### WHAT YOU NEED TO DO
Starting at the beginning of the records and ending at the line containing "Task: Click on", rewrite those lines with "action" replaced by "step", leaving everything else unchanged.
[Opening TASK DATA section]
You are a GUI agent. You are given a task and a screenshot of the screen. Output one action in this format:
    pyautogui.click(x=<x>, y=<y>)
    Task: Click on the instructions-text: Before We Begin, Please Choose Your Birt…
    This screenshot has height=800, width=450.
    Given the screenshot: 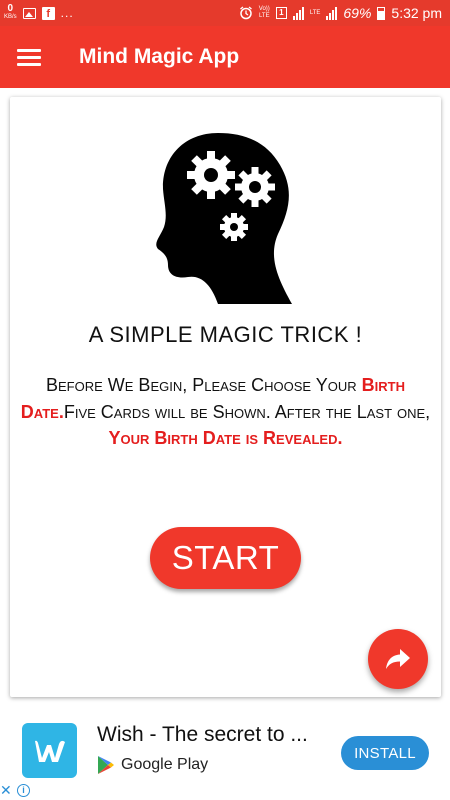 What is the action you would take?
    pyautogui.click(x=226, y=412)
[Closing TASK DATA section]
### PROBLEM SOLUTION
You are a GUI agent. You are given a task and a screenshot of the screen. Output one step in this format:
    pyautogui.click(x=<x>, y=<y>)
    Task: Click on the instructions-text: Before We Begin, Please Choose Your Birt…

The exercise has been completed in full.